On Mon, 27 Nov 2023, Tamar Christina wrote:
> Ping
>
> > -----Original Message-----
> > From: Tamar Christina <[email protected]>
> > Sent: Monday, November 6, 2023 7:40 AM
> > To: [email protected]
> > Cc: nd <[email protected]>; [email protected]; [email protected]
> > Subject: [PATCH 9/21]middle-end: implement vectorizable_early_exit for
> > codegen of exit code
> >
> > Hi All,
> >
> > This implements vectorable_early_exit which is used as the codegen part of
> > vectorizing a gcond.
> >
> > For the most part it shares the majority of the code with
> > vectorizable_comparison with addition that it needs to be able to reduce
> > multiple resulting statements into a single one for use in the gcond, and
> > also
> > needs to be able to perform masking on the comparisons.
> >
> > Bootstrapped Regtested on aarch64-none-linux-gnu and no issues.
> >
> > Ok for master?
> >
> > Thanks,
> > Tamar
> >
> > gcc/ChangeLog:
> >
> > * tree-vect-stmts.cc (vectorizable_comparison_1): Support stmts
> > without
> > lhs.
> > (vectorizable_early_exit): New.
> > (vect_analyze_stmt, vect_transform_stmt): Use it.
> > (vect_is_simple_use, vect_get_vector_types_for_stmt): Support
> > gcond.
> >
> > --- inline copy of patch --
> > diff --git a/gcc/tree-vect-stmts.cc b/gcc/tree-vect-stmts.cc index
> > 36aeca60a22cfaea8d3b43348000d75de1d525c7..4809b822632279493a84
> > 3d402a833c9267bb315e 100644
> > --- a/gcc/tree-vect-stmts.cc
> > +++ b/gcc/tree-vect-stmts.cc
> > @@ -12475,7 +12475,7 @@ vectorizable_comparison_1 (vec_info *vinfo,
> > tree vectype,
> > vec<tree> vec_oprnds0 = vNULL;
> > vec<tree> vec_oprnds1 = vNULL;
> > tree mask_type;
> > - tree mask;
> > + tree mask = NULL_TREE;
> >
> > if (!STMT_VINFO_RELEVANT_P (stmt_info) && !bb_vinfo)
> > return false;
> > @@ -12615,8 +12615,9 @@ vectorizable_comparison_1 (vec_info *vinfo,
> > tree vectype,
> > /* Transform. */
> >
> > /* Handle def. */
> > - lhs = gimple_assign_lhs (STMT_VINFO_STMT (stmt_info));
> > - mask = vect_create_destination_var (lhs, mask_type);
> > + lhs = gimple_get_lhs (STMT_VINFO_STMT (stmt_info)); if (lhs)

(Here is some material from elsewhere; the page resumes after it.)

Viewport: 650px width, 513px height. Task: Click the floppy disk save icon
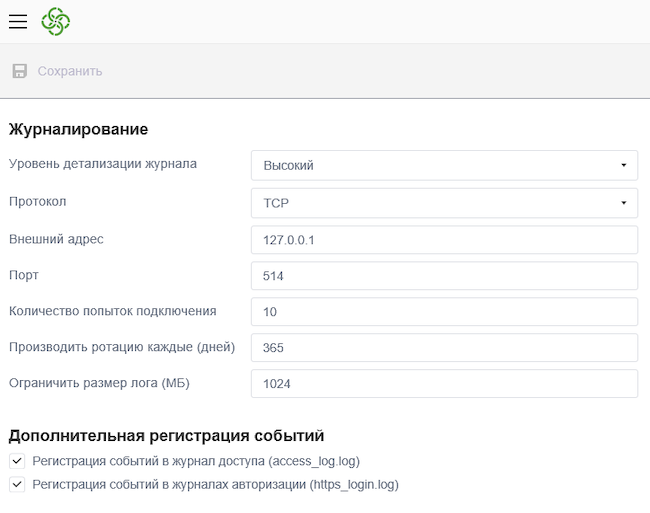click(x=19, y=71)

> > + mask = vect_create_destination_var (lhs, mask_type);
wrecked line-break / white-space
> >
> > vect_get_vec_defs (vinfo, stmt_info, slp_node, ncopies,
> > rhs1, &vec_oprnds0, vectype,
> > @@ -12630,7 +12631,10 @@ vectorizable_comparison_1 (vec_info *vinfo,
> > tree vectype,
> > gimple *new_stmt;
> > vec_rhs2 = vec_oprnds1[i];
> >
> > - new_temp = make_ssa_name (mask);
> > + if (lhs)
> > + new_temp = make_ssa_name (mask);
> > + else
> > + new_temp = make_temp_ssa_name (mask_type, NULL, "cmp");
> > if (bitop1 == NOP_EXPR)
> > {
> > new_stmt = gimple_build_assign (new_temp, code, @@ -12709,6
> > +12713,196 @@ vectorizable_comparison (vec_info *vinfo,
> > return true;
> > }
> >
> > +/* Check to see if the current early break given in STMT_INFO is valid for
> > + vectorization. */
> > +
> > +static bool
> > +vectorizable_early_exit (vec_info *vinfo, stmt_vec_info stmt_info,
> > + gimple_stmt_iterator *gsi, gimple **vec_stmt,
> > + slp_tree slp_node, stmt_vector_for_cost *cost_vec) {
{ goes to the next line
> > + loop_vec_info loop_vinfo = dyn_cast <loop_vec_info> (vinfo);
> > + if (!loop_vinfo
> > + || !is_a <gcond *> (STMT_VINFO_STMT (stmt_info)))
> > + return false;
> > +
> > + if (STMT_VINFO_DEF_TYPE (stmt_info) != vect_early_exit_def)
> > + return false;
> > +
> > + if (!STMT_VINFO_RELEVANT_P (stmt_info))
> > + return false;
> > +
> > + gimple_match_op op;
> > + if (!gimple_extract_op (stmt_info->stmt, &op))
> > + gcc_unreachable ();
> > + gcc_assert (op.code.is_tree_code ()); auto code = tree_code
> > + (op.code);
missed line break
> > +
> > + tree vectype_out = STMT_VINFO_VECTYPE (stmt_info); gcc_assert
> > + (vectype_out);
likewise.
> > + tree var_op = op.ops[0];
> > +
> > + /* When vectorizing things like pointer comparisons we will assume that
> > + the VF of both operands are the same. e.g. a pointer must be compared
> > + to a pointer. We'll leave this up to vectorizable_comparison_1 to
> > + check further. */
> > + tree vectype_op = vectype_out;
> > + if (SSA_VAR_P (var_op))
TREE_CODE (var_op) == SSA_NAME
> > + {
> > + stmt_vec_info operand0_info
> > + = loop_vinfo->lookup_stmt (SSA_NAME_DEF_STMT (var_op));
lookup_def (var_op)
> > + if (!operand0_info)
> > + return false;
> > +
> > + /* If we're in a pattern get the type of the original statement. */
> > + if (STMT_VINFO_IN_PATTERN_P (operand0_info))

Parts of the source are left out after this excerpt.